I think what bothered me the most was how much it bothered me.  Had I really allowed so much of my identity and self-respect to hinge on my the way I looked?  Was I really that vain and shallow?  Apparently so. To say I was discouraged would be an understatement.  I didn't feel like I could talk about it with anyone other than a few of my closest of friends since my weight was still within a healthy range for my height and age.   It seems so frivolous and superficial, but I felt so different- fundamentally different for some reason.

Calista is almost 15 months old and while I still weigh what I usually weigh at 7 months pregnant, I look back at the past year in awe and humbled at what I have discovered.  I can see the Lord's hand in this and I know that there were lessons, several of them, to be learned.

I hadn't realized how lax I had become about modesty.  I was slowly becoming one of those women that tried to dress like a teenager, forever pushing the limits.  

I realized how conditional my self-love was on my ability to be thin and athletic.  

I realized how I had gradually prioritized physical fitness over spiritual fitness.  

I learned that while some people are emotional eaters, I am a social eater (I don't know if that's even a real term).  

I learned that I have a dysfunctional "full sensor" (again, I don't know if that's even a real thing).  This girl can scarf down some very unladylike amounts of food and never even feel full.

I discovered how arrogant I had become, without realizing it, in my views of women who struggled with weight.   And now... oh my gosh, I get it.  I feel like I've joined an imaginary club of women who get each other as they struggle to love themselves as they are.
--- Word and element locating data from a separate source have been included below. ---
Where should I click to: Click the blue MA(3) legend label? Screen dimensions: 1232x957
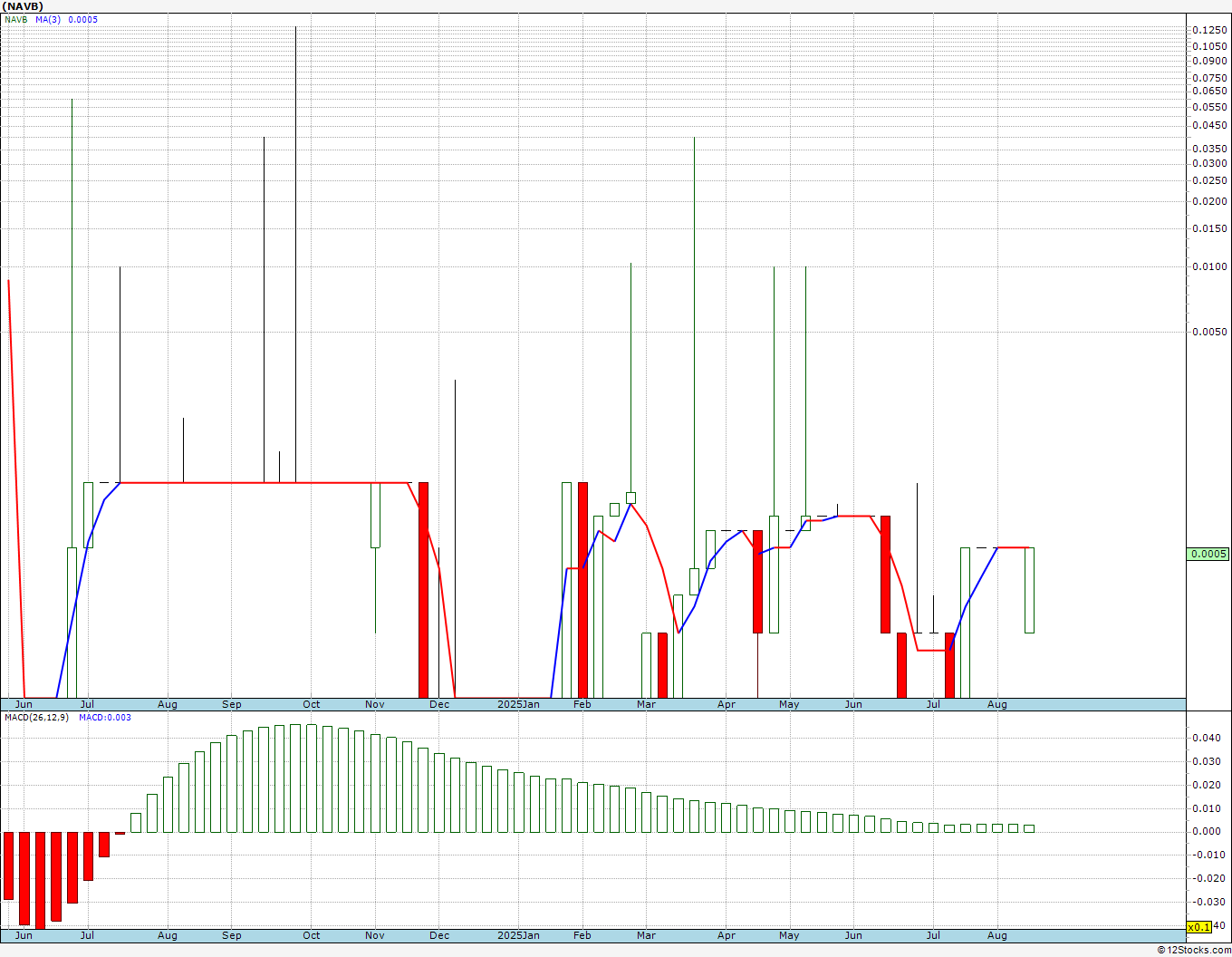click(x=48, y=19)
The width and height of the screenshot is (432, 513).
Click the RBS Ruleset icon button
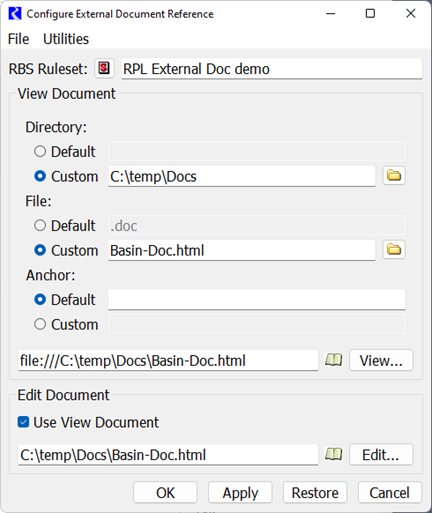[x=104, y=68]
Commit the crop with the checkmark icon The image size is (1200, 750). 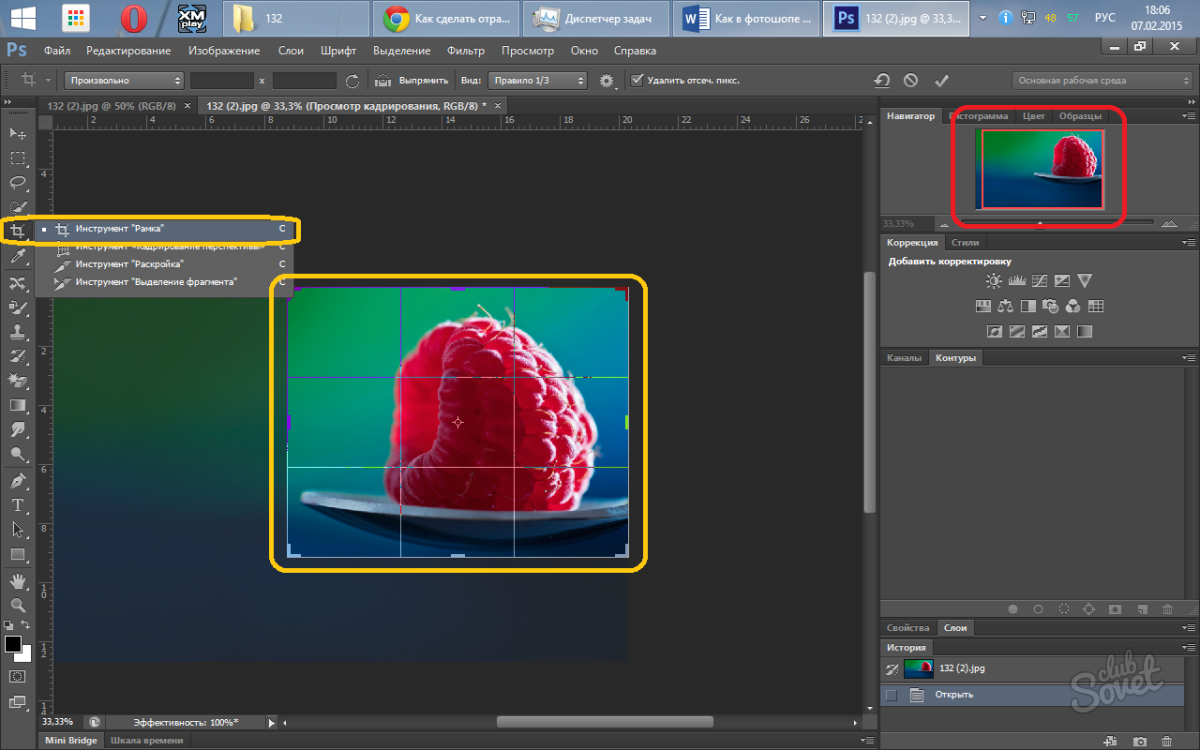[x=941, y=80]
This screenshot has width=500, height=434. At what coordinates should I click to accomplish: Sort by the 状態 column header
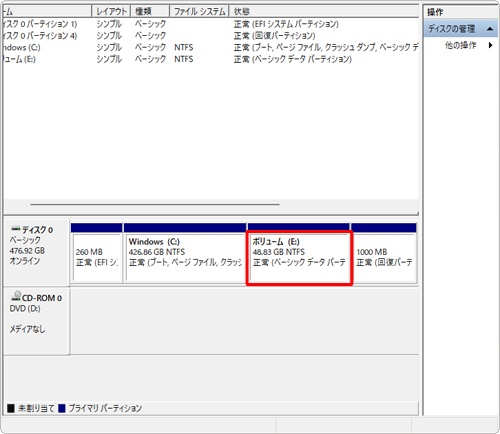pyautogui.click(x=324, y=11)
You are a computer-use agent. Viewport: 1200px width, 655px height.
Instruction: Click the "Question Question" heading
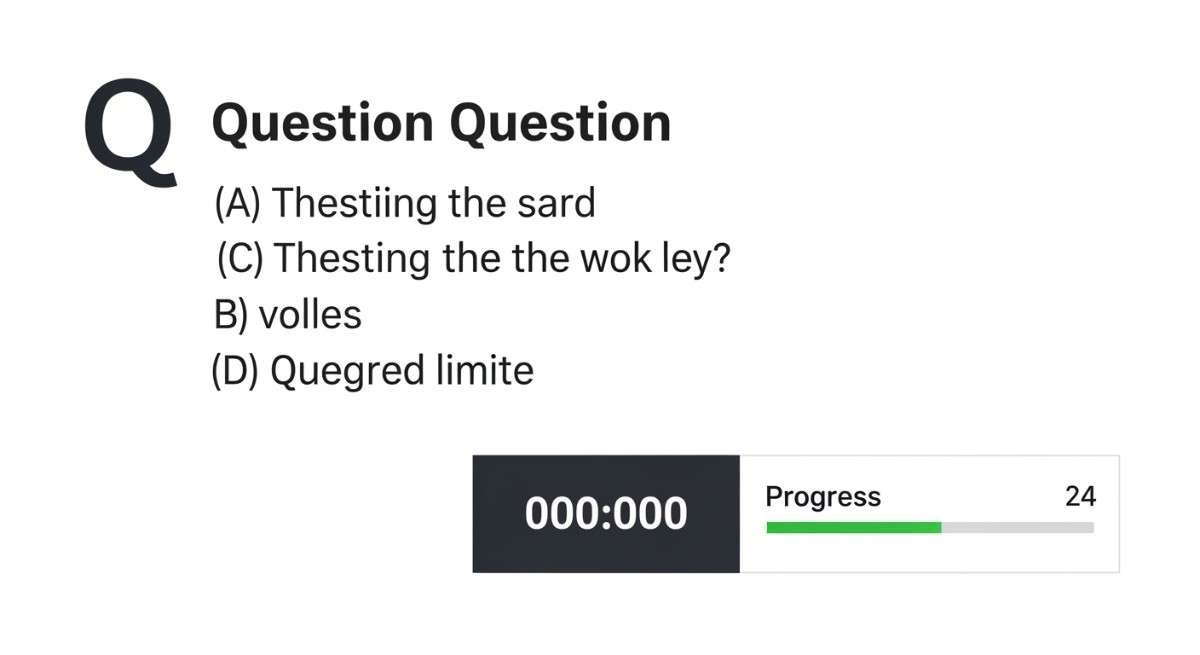point(441,124)
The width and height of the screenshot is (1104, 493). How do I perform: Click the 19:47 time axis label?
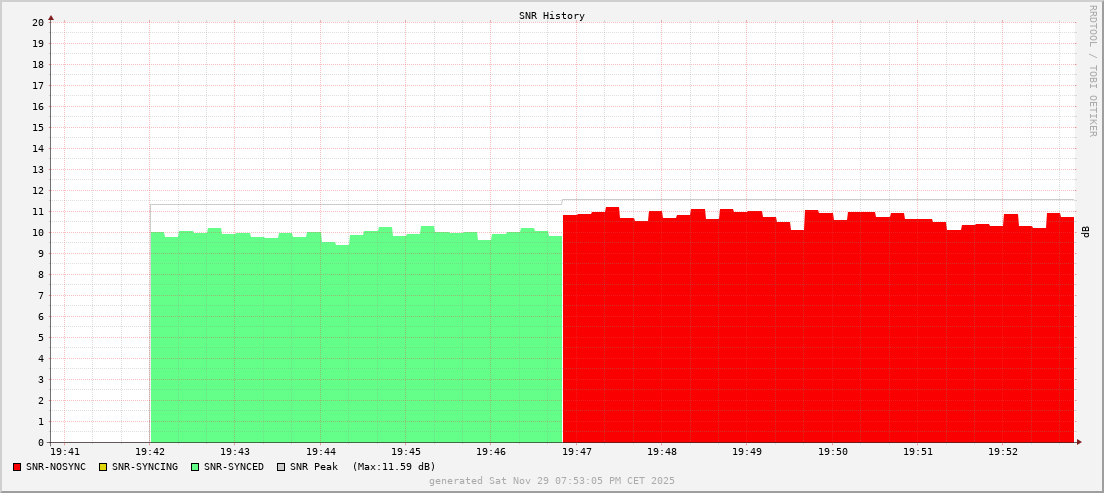pyautogui.click(x=576, y=452)
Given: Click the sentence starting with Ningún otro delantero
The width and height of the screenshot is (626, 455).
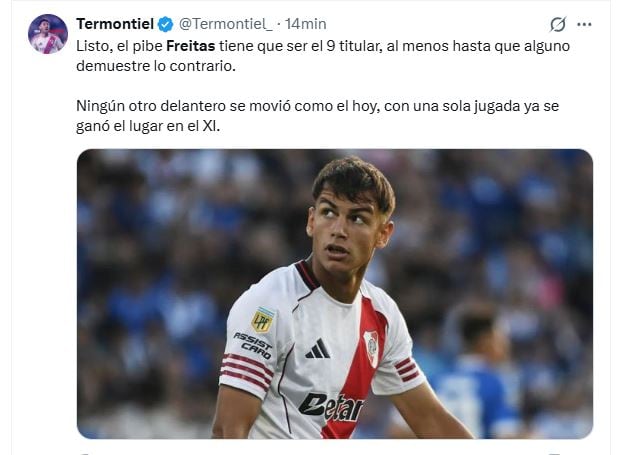Looking at the screenshot, I should click(317, 116).
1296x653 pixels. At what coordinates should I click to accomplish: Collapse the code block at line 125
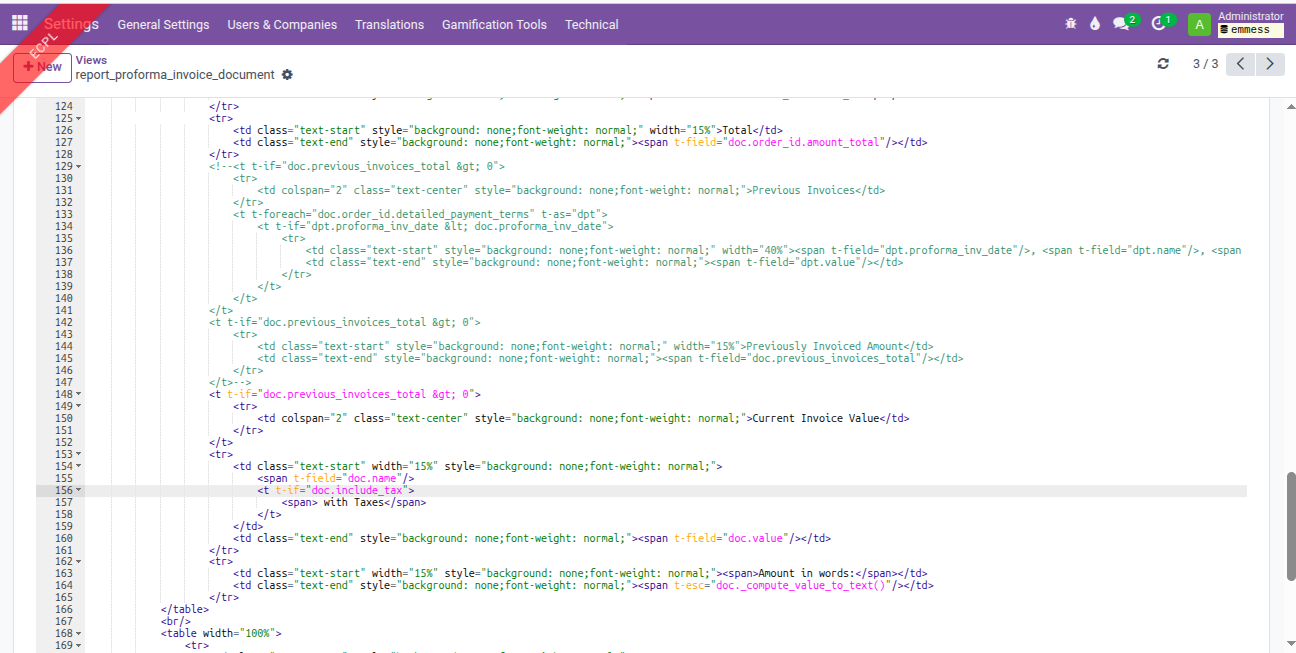tap(79, 119)
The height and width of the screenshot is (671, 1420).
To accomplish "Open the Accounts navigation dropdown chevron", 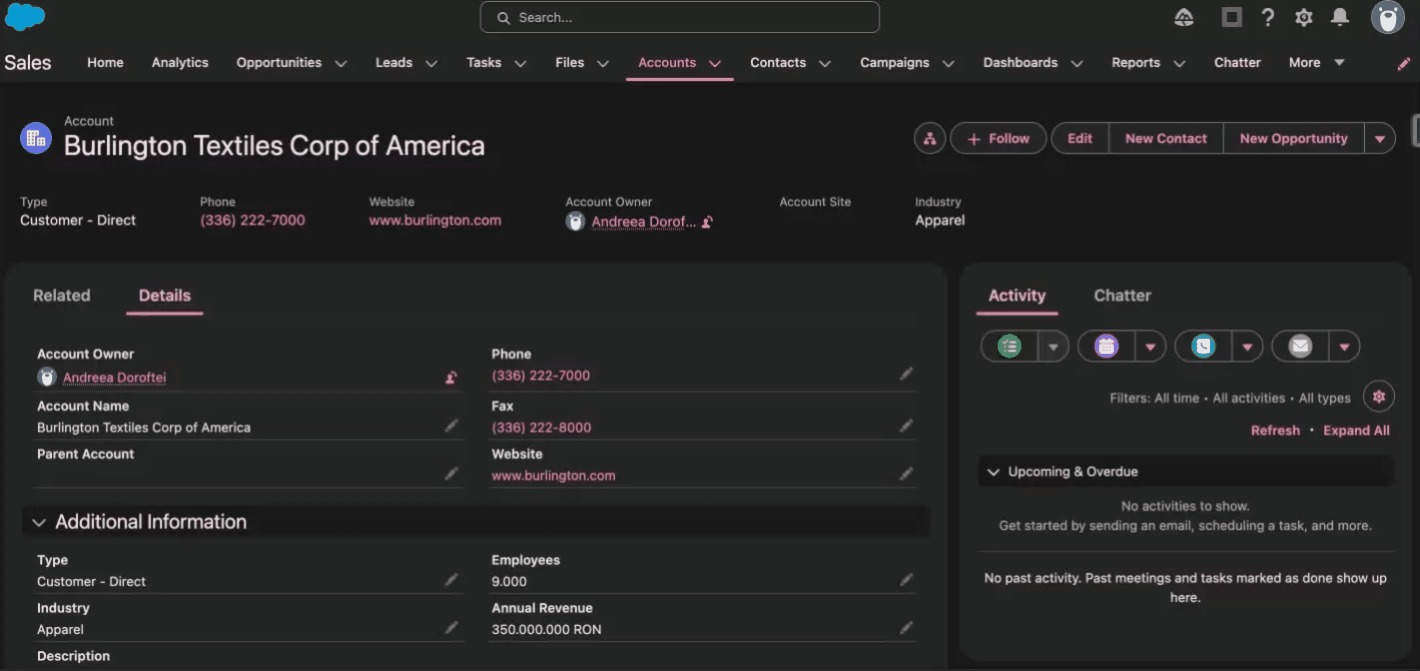I will [715, 62].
A few weeks ago I finally decided I had had enough.  Looking in my closet every morning with nothing that fit was only leading me into a downward spiral of discouragement and self-loathing.  So I packed away my "small clothes" into a box, went to the store, and bought myself some clothes that actually fit.  I had had it with muffin tops and trying to do the sausage squeeze into clothes that just didn't fit anymore.

No, I haven't lost the weight yet.  I've actually started training for a marathon and have put on five more pounds since I started training.  I wish I could say I had learned my lesson and that I am writing this in retrospect- but no.  I realize I may never reach my pre-pregnancy weight and I'm learning to be okay with that.  I have a feeling though that there's still more the Lord still has more He wants to teach me.

I want to learn to see food for what it is- not a friend, not an enemy or something that needs to be fretted over or manipulated- just a source of fuel.  Period.

I want exercise to become that unconditional friend that I go to because I love it and it makes me happy, not because I'm expecting something from it.

I want to look in the mirror and truly love this body, regardless of it's size or how fast it can run.

I still have a long way to go in all of those areas.

So no, this post does not have a smart little phrase to wrap it up nicely and to give some kind of closure to the subject.  It's on-going and may be for a while.  

All I know is that even when I'm feeling the most discouraged, I thank the Lord for the journey this has been.  It has been humbling, and wonderful, and frustrating, all wrapped into one pudgy little experience.